DragonAlley · 09/07/2011 13:16

I'm truly baffled that people expect a card as well as having been thanked in person.

southmum · 09/07/2011 13:17

oh god get over it.

She thanked you on the day

One thankyou is usually enough for most people

What will you do with the thankyou card anyway? Frame it? Send her a thankyou card thanking her for the thankyou card? No, it will go in the recycling bin.

The only rude person in this scenario is you for asking her if she had forgotten to send them

yellabelly · 09/07/2011 13:18

it really does not matterb

GeorgeEliot · 09/07/2011 13:21

Correct protocol is for bride or groom to hand write a thankyou letter thanking guests for their wedding present.

And for the guests to write to the hosts of the wedding (normally brides' parents - it will be clear from the invitation) thanking them for a lovely party.

Cards are a bit lazy, but better than nothing.

pommedechocolat · 09/07/2011 13:36

I reckon emails are okay but thanks in person not enough for sure.

PuppyMonkey · 09/07/2011 19:49

Thanks in person not enough. GrinHmm have you heard yourself? A thanks in person is not enough. Not enough. WTF are you lot on?
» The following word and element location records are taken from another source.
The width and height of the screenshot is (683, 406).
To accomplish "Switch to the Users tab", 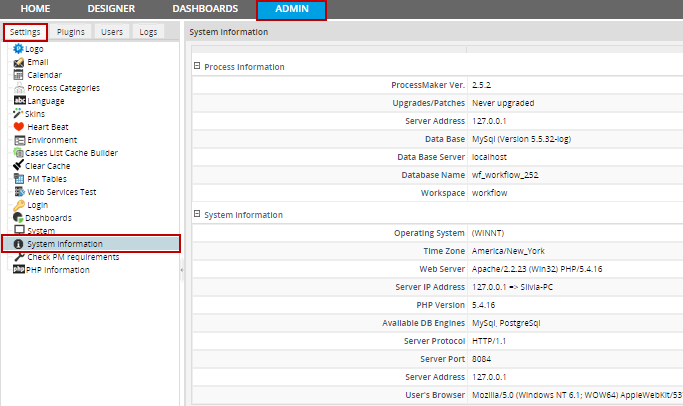I will (112, 32).
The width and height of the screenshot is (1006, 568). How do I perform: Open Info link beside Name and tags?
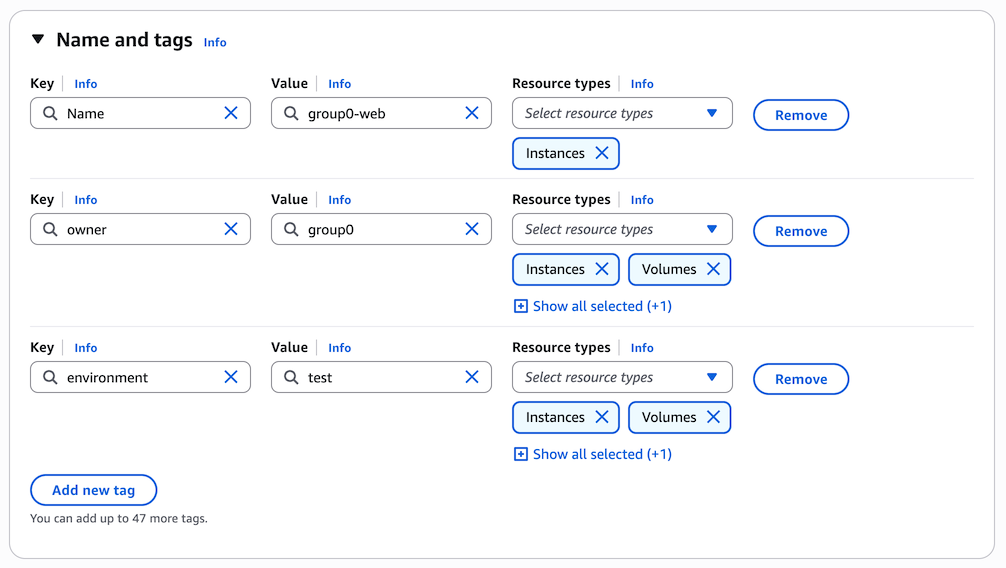(x=215, y=42)
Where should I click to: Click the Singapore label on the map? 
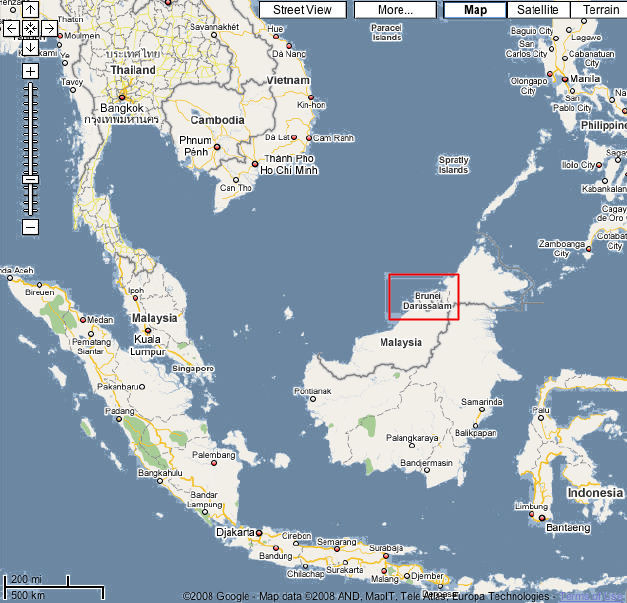tap(193, 368)
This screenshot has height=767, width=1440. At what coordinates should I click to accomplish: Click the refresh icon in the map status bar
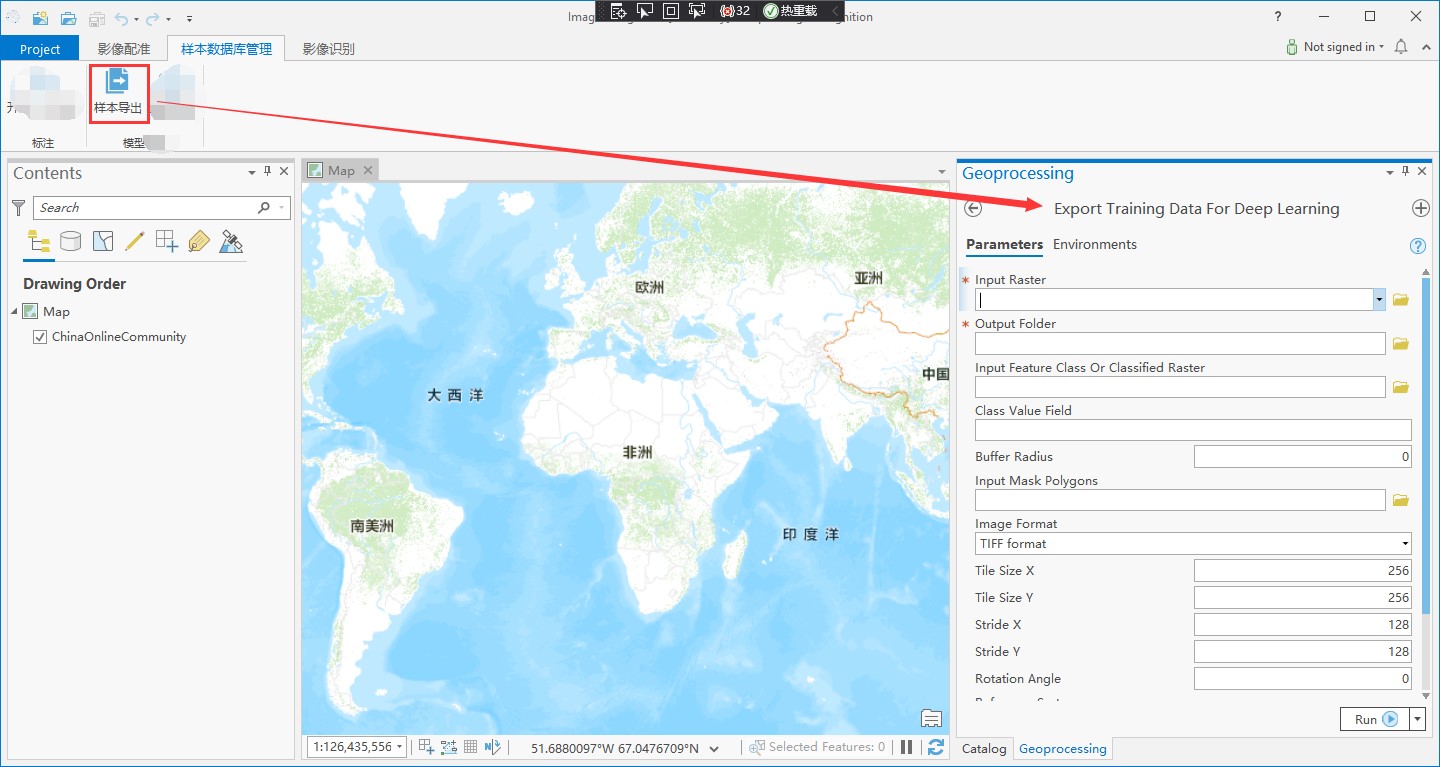pyautogui.click(x=936, y=747)
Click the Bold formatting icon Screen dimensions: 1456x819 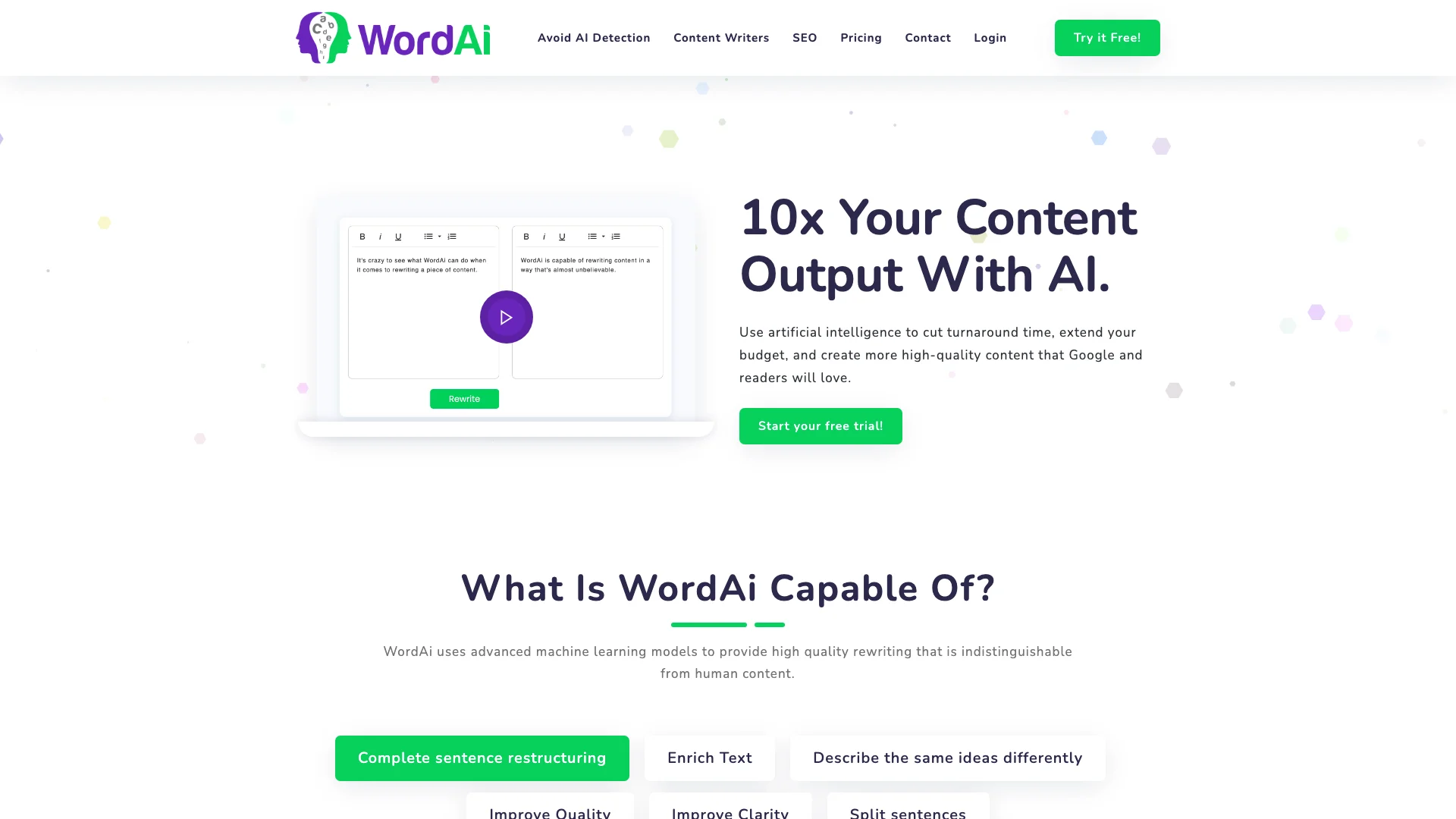362,237
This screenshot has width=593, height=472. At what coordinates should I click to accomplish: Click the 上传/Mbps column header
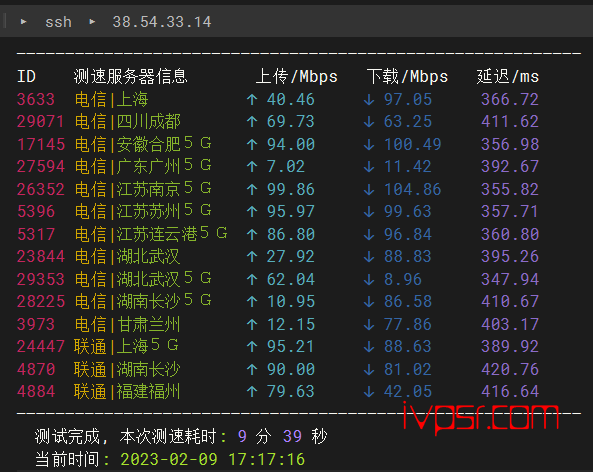296,77
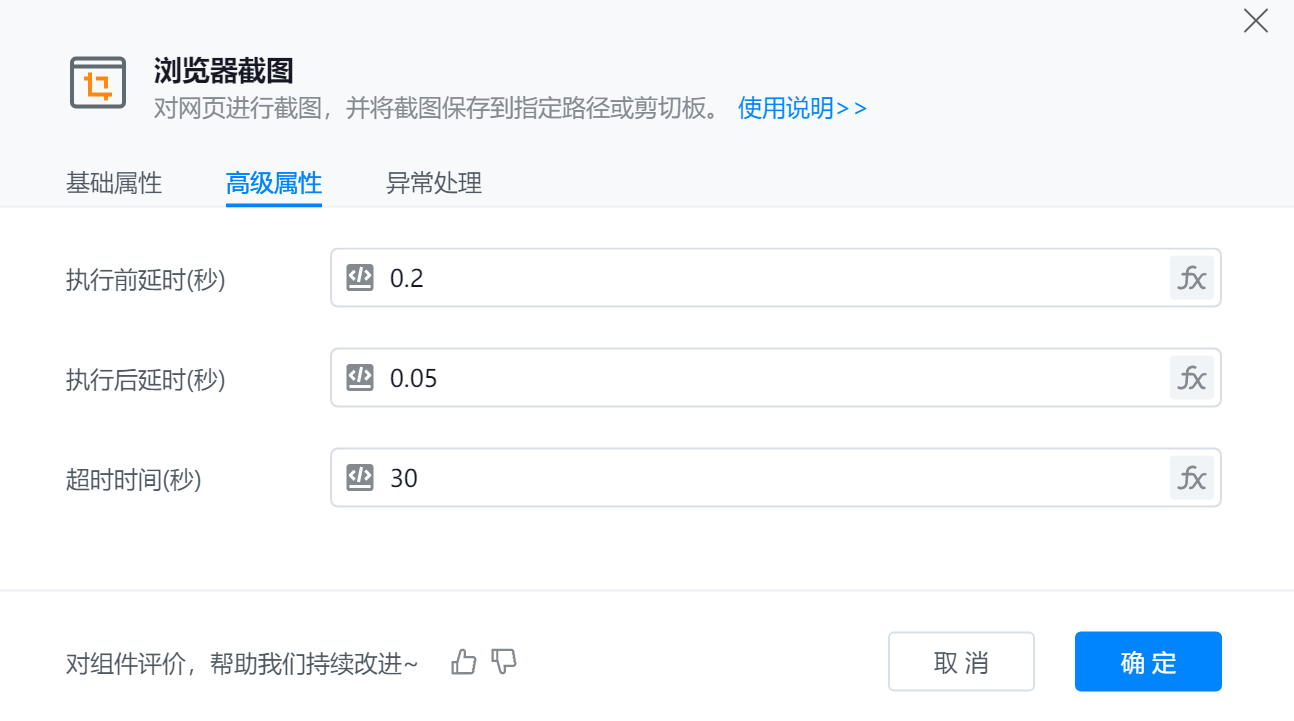Give the component a thumbs up

pyautogui.click(x=464, y=662)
Grin

usualsuspect · 09/07/2011 19:52

She said thank you ,thats enough

ll31 · 09/07/2011 19:55

I'd have thought a thank you card would be expected for a wedding and christening to be honest

troisgarcons · 09/07/2011 19:56

Actually - after a wedding, if the invitation has come from the Brides parents, I always write and say compliment them on the day and the effort put in ..... it's manners. Which are in short supply in society today along with common courtesy and etiquette.

And no I can't type coherantly either

meditrina · 09/07/2011 20:04

I agree completely with GeorgeEliot's post.

And there's no way I would have been up to the task of learning the "who gave what" list so I could go round and everyone individually (or check a co-ordianted shared plan with the groom), and make sure no-one was missed out. And ours was quite a small wedding! I really wouldn't have wanted all that hanging over me as a reception 'to do' list, when actually I'd rather be celebrating.

begonyabampot · 09/07/2011 20:16

TBH if anyone is going to stew at receiving no thankyou card (text, call, face to face email not being enough) - I'd really rather you didn't give me a grudged present which has to meet your specific thanking requirements. You are welcome to the do (or would I still be rude to not send a card to thankyou for attending). Funny, as I might say that people who think like this are ungracious and rude - you think I'm rude and so it goes on.

meditrina · 09/07/2011 20:20

As I posted above, my main reaction would be concern (did present go missing?) or I'd assume that what I gave wasn't liked after all and that the good wishes inherent in sending a gift weren't sufficient to overcome it's short-comings. And I would, if I were thinking about it, be rather sad.

If you were the host of the wedding, then of course it is I who would write to you with thanks for the occasion.

Happylander · 09/07/2011 20:35

I sent out my thank you cards nearly a year late...wasn't that I wasn't grateful I just had a hell of a lot of over shit going on. If she thanked you in person surely that was enough though

Happylander · 09/07/2011 20:36

obviously I meant other not over. Have drunk a few glasses of Wine

HairyFrotter · 09/07/2011 20:49

OP you didn't say wheher you had sent a card to thank them for their invite and hospitality.

bringinghomethebacon · 09/07/2011 20:54

This reply has been deleted

Message withdrawn at poster's request.